Really a lot of this just comes down to voters educating themselves from proper media outlets. What a changed nation we’d be if so many people weren’t so predisposed to laziness and apathy.

laureth's avatar

I read somewhere that the founders pretty much thought that lying in campaign speech was to be expected, and that our educated populace would quickly discern any untruths. Sadly, we’re not that educated anymore, it appears.

Here’s FactCheck’s take on the matter.

Thammuz's avatar

@cockswain I come from one of the laziest countries in europe, if not the world, and i can assure you, a people convinced that its vote is important is much more of a danger than an apathic one. Why? because people are shit. i wouldn’t trust my neighbours with a pair of scissors, let alone a vote worth as much as mine, if anyone refrains from voting it’s most likely a good thing.

In fact, the only two democracies to ever work properly were the greek and roman ones, democracies where a large percentage of the population wasn’t allowed to vote because they were, essentially, poor and uneducated.

Nowdays this distinction via income is not possible anymore, mainly because rich and educated are no longer as tied together as they were in those days, but i think the idea is still sound.

I don’t want a two bit steelworker to have a say in the nation’s budget, and i don’t want a professional horse masturbator working hand in hand with my brain surgeon. Let those who are competent in the subject do their job.
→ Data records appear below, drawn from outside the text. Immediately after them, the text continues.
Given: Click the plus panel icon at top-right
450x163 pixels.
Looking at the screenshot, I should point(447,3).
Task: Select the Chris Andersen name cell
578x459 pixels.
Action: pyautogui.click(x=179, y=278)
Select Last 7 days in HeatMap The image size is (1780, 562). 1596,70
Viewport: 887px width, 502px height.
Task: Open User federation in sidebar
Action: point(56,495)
Now, how you determine who is competent, is entirely another problem, but figuring out whee the issue lies is a step ahead at least.

Another thing, which applies to referendums, and should really be implemented ASAP, is to have a small 10 questions true or false quiz, randomly generated out of, say, a thousand questions, on the ballot.
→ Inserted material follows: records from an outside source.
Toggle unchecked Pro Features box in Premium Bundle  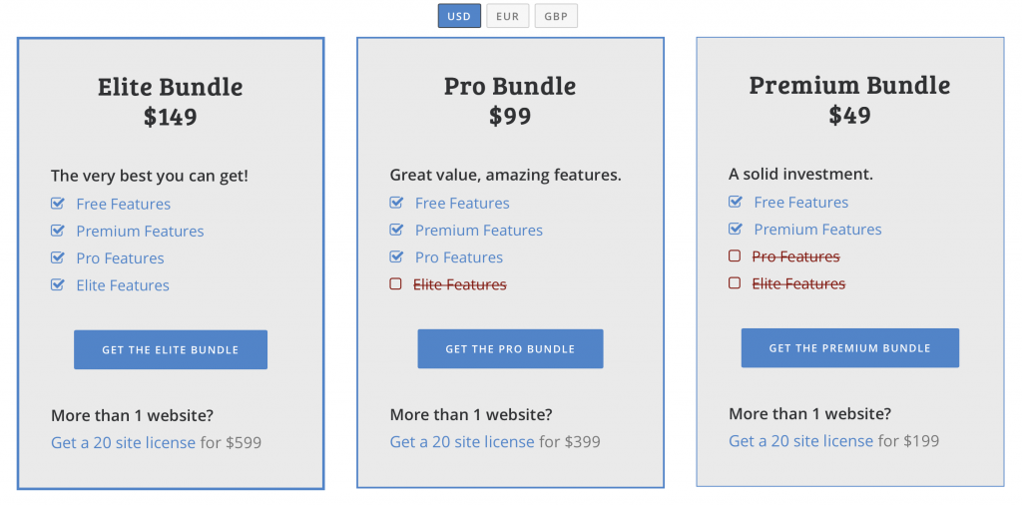click(x=735, y=256)
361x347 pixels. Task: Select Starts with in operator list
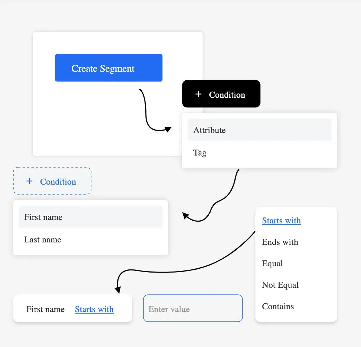click(x=281, y=221)
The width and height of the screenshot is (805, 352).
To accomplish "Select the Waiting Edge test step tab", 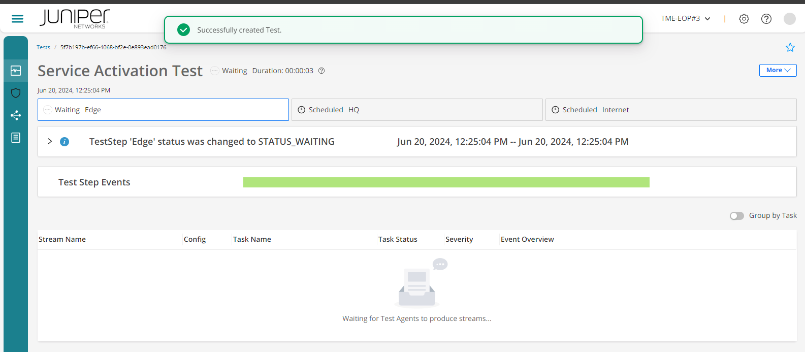I will click(163, 110).
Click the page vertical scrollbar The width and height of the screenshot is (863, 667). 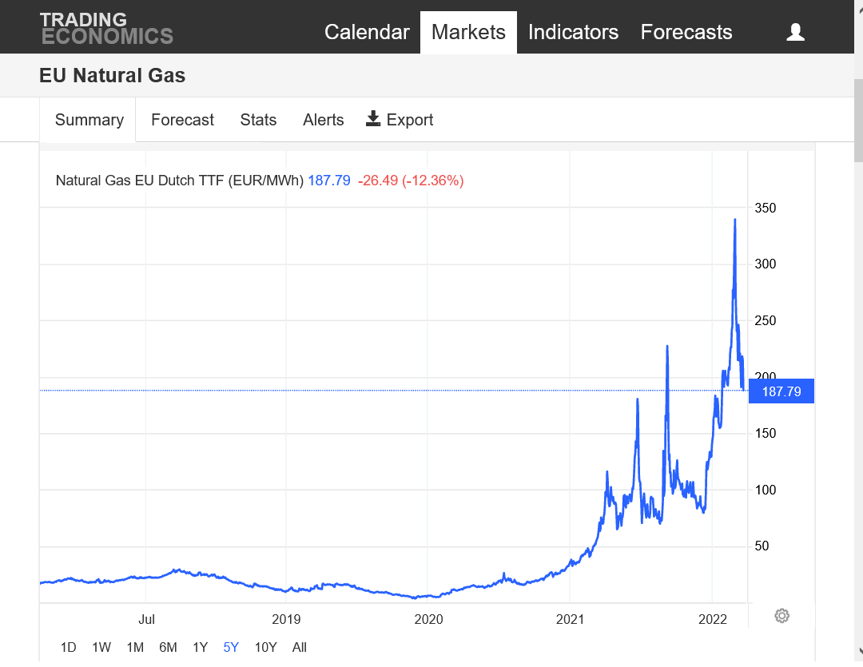pos(858,120)
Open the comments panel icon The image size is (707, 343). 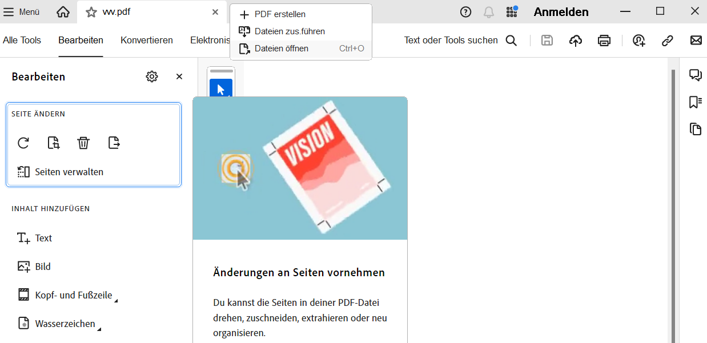pyautogui.click(x=696, y=75)
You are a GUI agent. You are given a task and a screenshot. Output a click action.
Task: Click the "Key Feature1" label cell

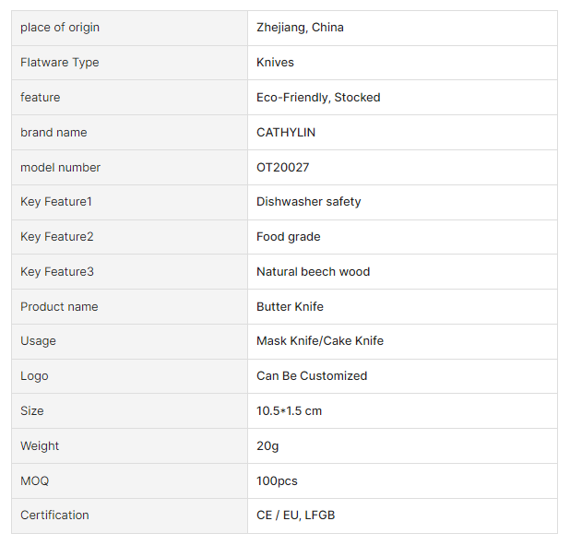[x=56, y=202]
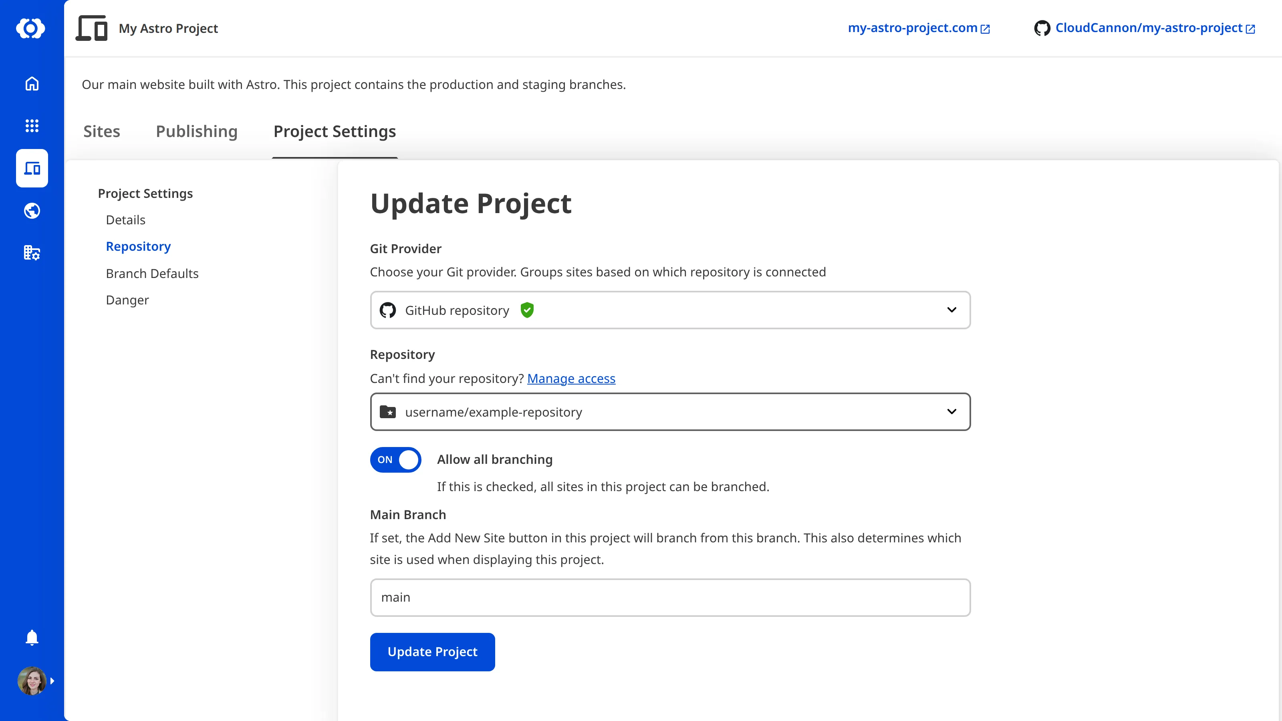This screenshot has width=1282, height=721.
Task: Click the CloudCannon logo icon
Action: 31,28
Your vote is worth 10% less for each error. This way, people who only vote because they’re told to would have almost no impact on the decisions took in a referendum, and people who genuinely give a shit would see their commitment rewarded.

One could do the same with the programs of two electoral candidates, but that would mean something only if the canddates were legally forced to respect those commitments.

cockswain's avatar

But a horse masturbator may just love what he does…
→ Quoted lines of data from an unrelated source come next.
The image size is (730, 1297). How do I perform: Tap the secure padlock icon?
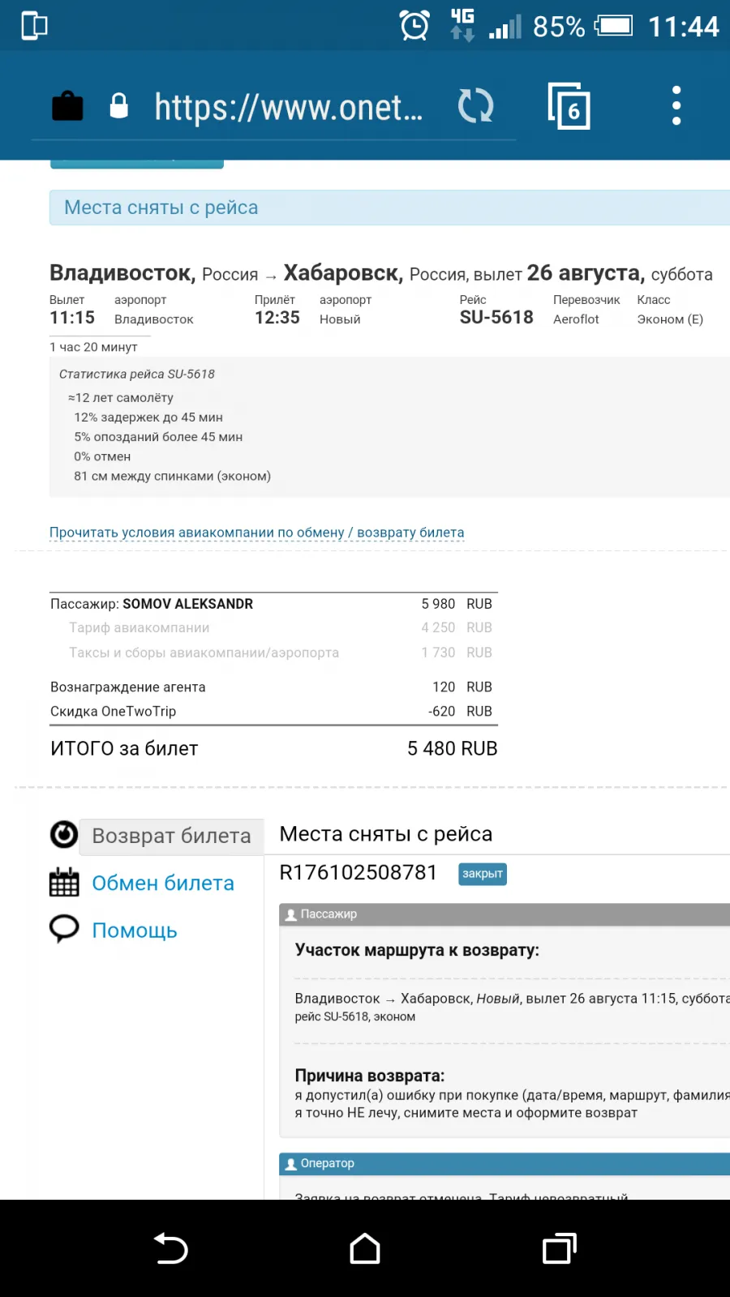pos(118,105)
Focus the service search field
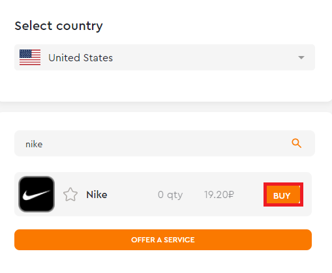Screen dimensions: 332x273 pyautogui.click(x=164, y=143)
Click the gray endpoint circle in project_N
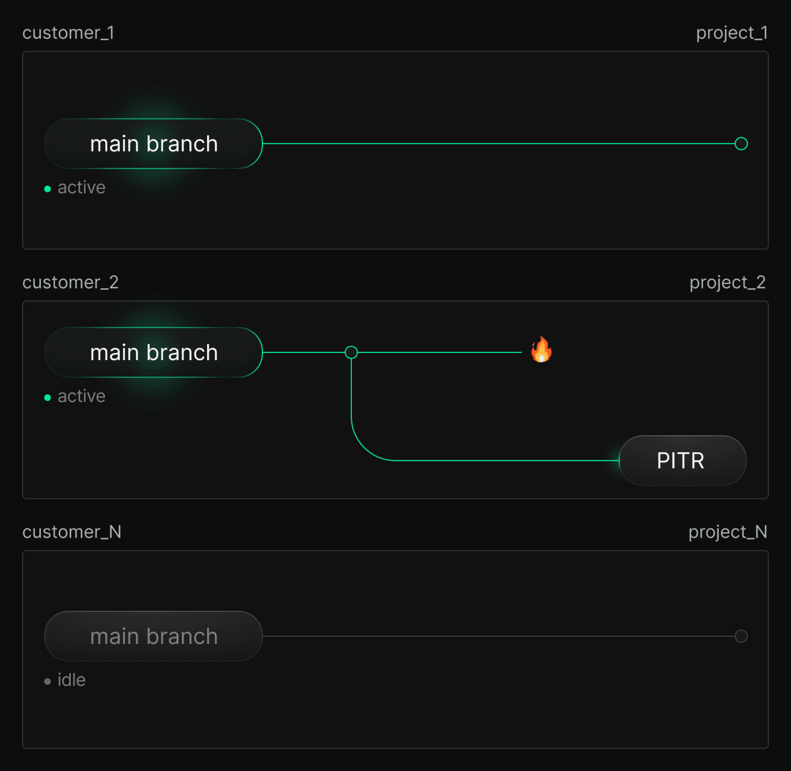 click(x=741, y=636)
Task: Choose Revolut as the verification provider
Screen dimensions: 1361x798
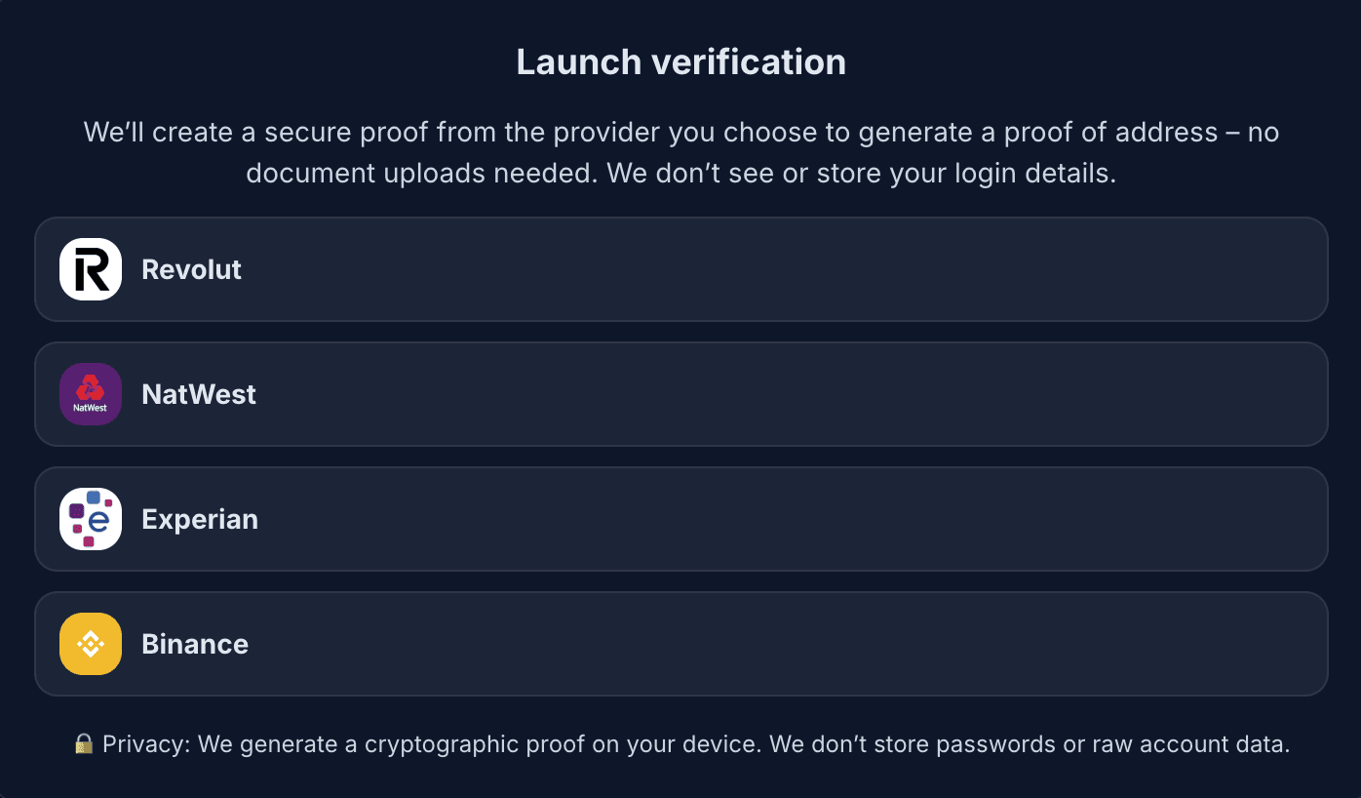Action: (681, 269)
I think I agree with everything you said, and I think some sort of current events/IQ test would be a great idea to maintain voting rights. As you imply, who gets to make the final determinations on these things would be the tough part, but I like the idea. When I take the time to read many sources of info on a subject, seeking out the least biased material I can find, discussing topics with people, then carefully choosing when weighing all info available to me what I consider to be the wisest voting decision, then some asshole cancels my vote by thinking “well I sure can’t vote for a nigger” that seems like a flawed system.

I guess I don’t entirely agree with the statement “people are shit”, but I do agree with the statement “half to maybe most people are shit”

My wife took a Native American studies class last year and was telling me (and I don’t recall which groups of tribes practiced this) that each vote gave the elected official that percentage of power. In other words, you could have many parties in their version of Congress, some whose vote carred 50% weight, others maybe 5%, 21%, 18%, depending on what percent of the votes they got. That sounds like a good system.

@laureth Nice article.

Thammuz's avatar

@cockswain In other words, you could have many parties in their version of Congress, some whose vote carred 50% weight, others maybe 5%, 21%, 18%, depending on what percent of the votes they got. That sounds like a good system.

Sorry, it doesn’t. That’s the systen we have here, people end up voting the two main parties and then you’re back to square one.

mattbrowne's avatar

It is in Germany. People get sued sometimes for this over here.